Text to read:
This recipe for Sous Vide Whole Chicken provides you with an easy cooking method that results in tender and juicy chicken every time. In just a few hours, you will have melt-in-your-mouth chicken that is moist on the outside AND has crispy skin.
Sous vide is cooking your food in a vacuum-sealed bath in a water bath. It provides complete even cooking while locking in moisture. This spatchcocked chicken cooks low and slow similar to a slow cooker.
This cooking method is very hands-off, so don’t be intimidated by the long cooking time. I promise the flavor explosion you will experience is worth the wait.
If you are searching for more sous vide recipes, you should try sous vide ribs, sous vide pork chops, sous vide pork loin roast or rack of lamb for your next family dinner.
Why You Will Love This Sous Vide Chicken
- Easy Weeknight Meal: This sous vide chicken makes the best set-it-and-forget-it dinner.
- Bursting With Flavor: All the spices bring out the best flavor when cooking sous vide!
- Great Leftovers: You can use the leftovers to make a delicious sandwich the next day.
- Budget Friendly: Buying a whole chicken can save money making it perfect for a tight budget.
Ingredients
These are the star ingredients to making the best spatchcock sous vide chicken ever.
- Whole Chicken Spatchcocked: We will walk you through the whole process of how to spatchcock a chicken. It involves removing the backbone for more even cooking and cutting down on cooking time, too.

Data shown:
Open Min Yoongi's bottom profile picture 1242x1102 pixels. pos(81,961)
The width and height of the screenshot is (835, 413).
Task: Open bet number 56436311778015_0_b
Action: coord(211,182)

What is asked:
1 – Please list the reasons the chicken recipe gives for why you will love this sous vide chicken, using the short label for each.
2 – From the chicken recipe, repeat word for word the passage starting with "Why You Will" and going on through "cooking time, too.".
Use nothing but the chicken recipe when answering.

Correct answers:
1 –
- Easy Weeknight Meal
- Bursting With Flavor
- Great Leftovers
- Budget Friendly

2 –
Why You Will Love This Sous Vide Chicken
- Easy Weeknight Meal: This sous vide chicken makes the best set-it-and-forget-it dinner.
- Bursting With Flavor: All the spices bring out the best flavor when cooking sous vide!
- Great Leftovers: You can use the leftovers to make a delicious sandwich the next day.
- Budget Friendly: Buying a whole chicken can save money making it perfect for a tight budget.
Ingredients
These are the star ingredients to making the best spatchcock sous vide chicken ever.
- Whole Chicken Spatchcocked: We will walk you through the whole process of how to spatchcock a chicken. It involves removing the backbone for more even cooking and cutting down on cooking time, too.